(excerpts from the Brookings Institution’s Oxford-style debate, “The constitutionality of the health care law’s individual mandate”, March 2, 2011)
Part 1: Opening statement
MR. GALSTON [moderator]: ….And with that, on with the show beginning with David Rivkin.
MR. RIVKIN: Bill, thank you very much. It’s a pleasure to the individual mandate violates the most fundamental — oh, sorry. Forgive me.
Thank you, Bill. Pleasure to be here.
And the individual mandate violates the most fundamental constitutional principles. It violates centuries of established case law, and it is fundamentally different from any law that Congress has ever enacted to regulate commerce.
Indeed, I would submit if this mandate is constitutional when the framers drafting both the original constitution of the Bill of Rights and of Congress’ legislative activities from the founding to today are at best incoherent, at worst are superfluous.
Now, the bottom line of it, folks, we’re defending the mandate — is that doing nothing is an economic activity, that Congress can reach for the commerce clause proper or is augmented by the necessary and proper clause, and I would argue that this claim has at least five major constitutional consequences, all of which violate the fundamental principles in case law.
First, the most obvious one, it eviscerates the dual sovereignty system, which is a key feature of our constitutional architecture, which, by the way, is not just done for pedantic or archaic purposes but was meant to protect individual liberty by diffusing power both vertically and horizontally in the context of a federal government. In that system if it were to be viable, for it to be meaningful, the federal government has to exercise, ladies and gentlemen, limited and enumerated powers while their states are exercising “residual sovereignty,” in the words of James Madison, which is often described as police power.
Now, what does it mean to exercise police power? That is the same thing as regulating people because of who we are, not because of what they do. In fact, it is the key attribute of the police power.Another key attribute of police power is that, unlike regulation of individuals based upon the activities, it cannot be avoided.
Nothing captures this thing better than one is dealing with a federal statute of irregulating wheat or cannabis. All that one has to do to avoid (inaudible) when the regulatory ambit of that statute is not to touch, possess, handle, or do anything else that people tend to do with those commodities. By contrast, when the state of Massachusetts wants to ensure that you will be vaccinated and you’re in the borders of Massachusetts you cannot avoid this mandate.
Now, to justify claiming — the claim that the federal government can regulate an activity — the federal government, in essence, argues that an activity, in this particular instance a failure to acquire a particular good in service happens to be medical insurance, but broadly speaking — good in service is within the scope of the commerce clause because it has an economic footprint.
The most elegant version of this argument made by Judge Kessler, which is one of our three judges that reads this issue, better written opinion, frankly speaking, than (inaudible), too, but still fundamentally flawed, his argument essentially proceeds as follows:
A failure to purchase insurance, a decision; and since both purchasing and non-purchasing decisions in the aggregate has substantial economic footprint, can be used under the commerce clause.
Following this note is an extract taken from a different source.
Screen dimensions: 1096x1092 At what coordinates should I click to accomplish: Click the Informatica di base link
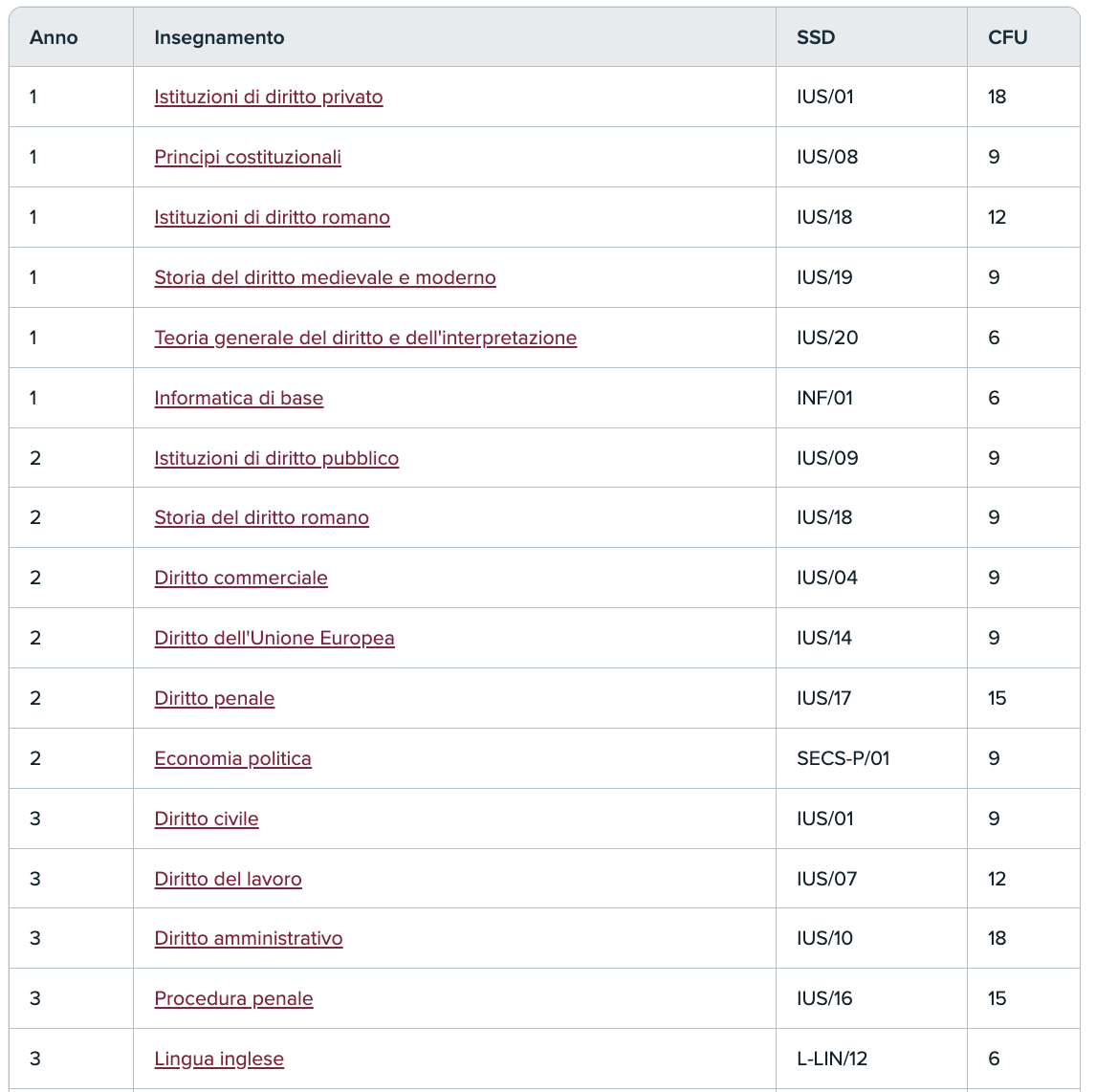click(238, 398)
I would submit the front end makes rather heroic assumptions about how people reach certain situations in life a lot of times that doesn’t involve structured decision.
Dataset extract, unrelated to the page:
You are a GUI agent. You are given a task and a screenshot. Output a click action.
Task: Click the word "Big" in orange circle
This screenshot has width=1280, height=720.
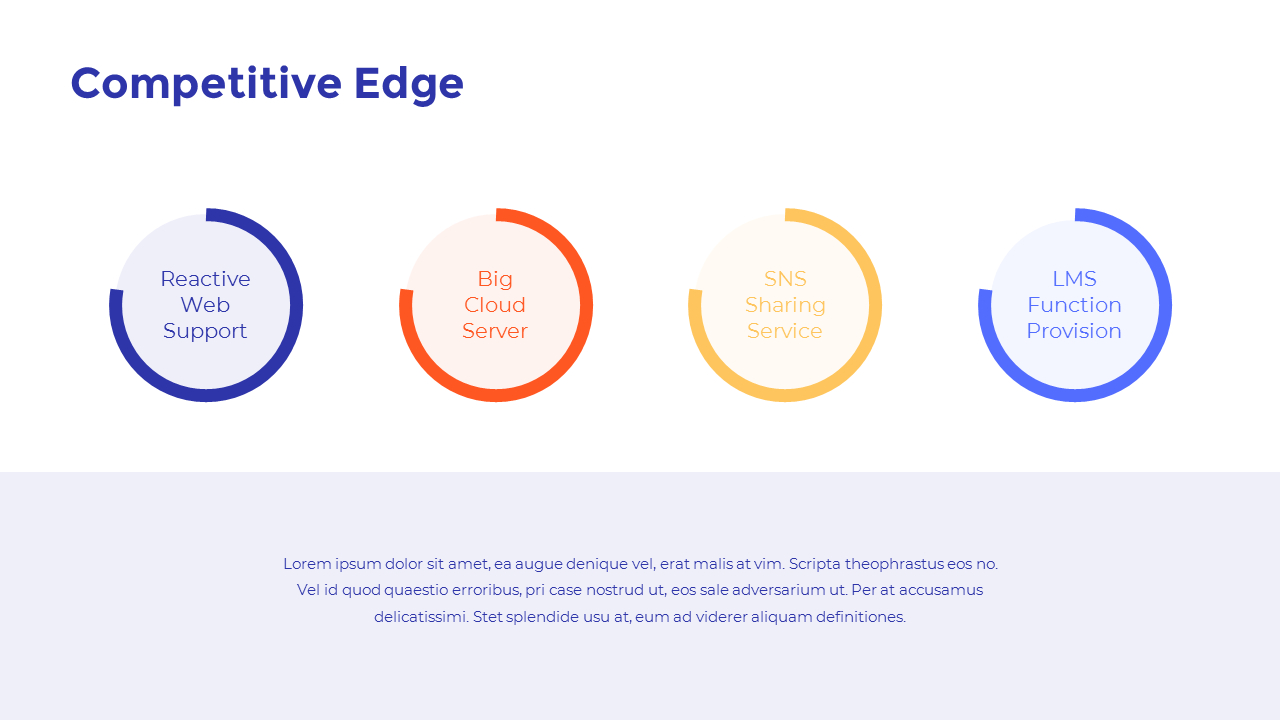[x=495, y=279]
But more fundamentally, there’s no meaningful limiting principle here, because every situation, every failure to purchase, every failure to engage in, let’s say, productive activity — sleeping or taking a vacation — in the aggregate, in the modern economy has substantial economic impact. No meaningful limiting principle can be found and, therefore, under that logic all inactivities can be swept under the commerce clause. The federal government is exercising general police powers, given the supremacy clause, the dual sovereignty system is vitiated.
Now, of course, the federal government is a bit nervous about making this argument bereft of any meaningful limiting principle, and they’re trying to come up with a backup argument which basically says health care is unique. Ladies and gentlemen, it ain’t true. It’s not unique by a long shot — all the efforts that have been made to explain how unique it is dealing with such things as inevitability of consumption. Well, there’s inevitability of consumption across a significantly large strata of population in every market, including market for luxuries. If there was no such inevitability of consumption, those markets would not exist.
Then they talk about cost shifting. Cost shifting is ubiquitous in modern economy. In every market where you do not pay on the barrel — cash on the barrel — there is credit being extended; there’s a possibility of default. Defaults occur on the scale that arrivals that, exceeds that in the health care market and the mortgage market, and the credit card market, the market of personal bankruptcies, et cetera. So, there’s really no limiting principle. The health care is not unique.
There are a lot of interesting arguments to be made about the necessary and proper clause here, which hopefully we’ll talk about later, but let me just say for purposes of this discussion, the fundamental reason that the necessary and proper clause does not work for the federal government is this. The dual sovereignty system and the need for meaningful limiting factors are not unique to the commerce clause. The federal government cannot exercise general police power either by utilizing the commerce clause alone or the commerce clause as augmented by the necessary and proper clause or, for that matter, all of the enumerated powers in Article I. And if it were to do so, it would be improper. There are a lot of other reasons why the necessary and proper clause argument does not work, but that is probably the most palpable.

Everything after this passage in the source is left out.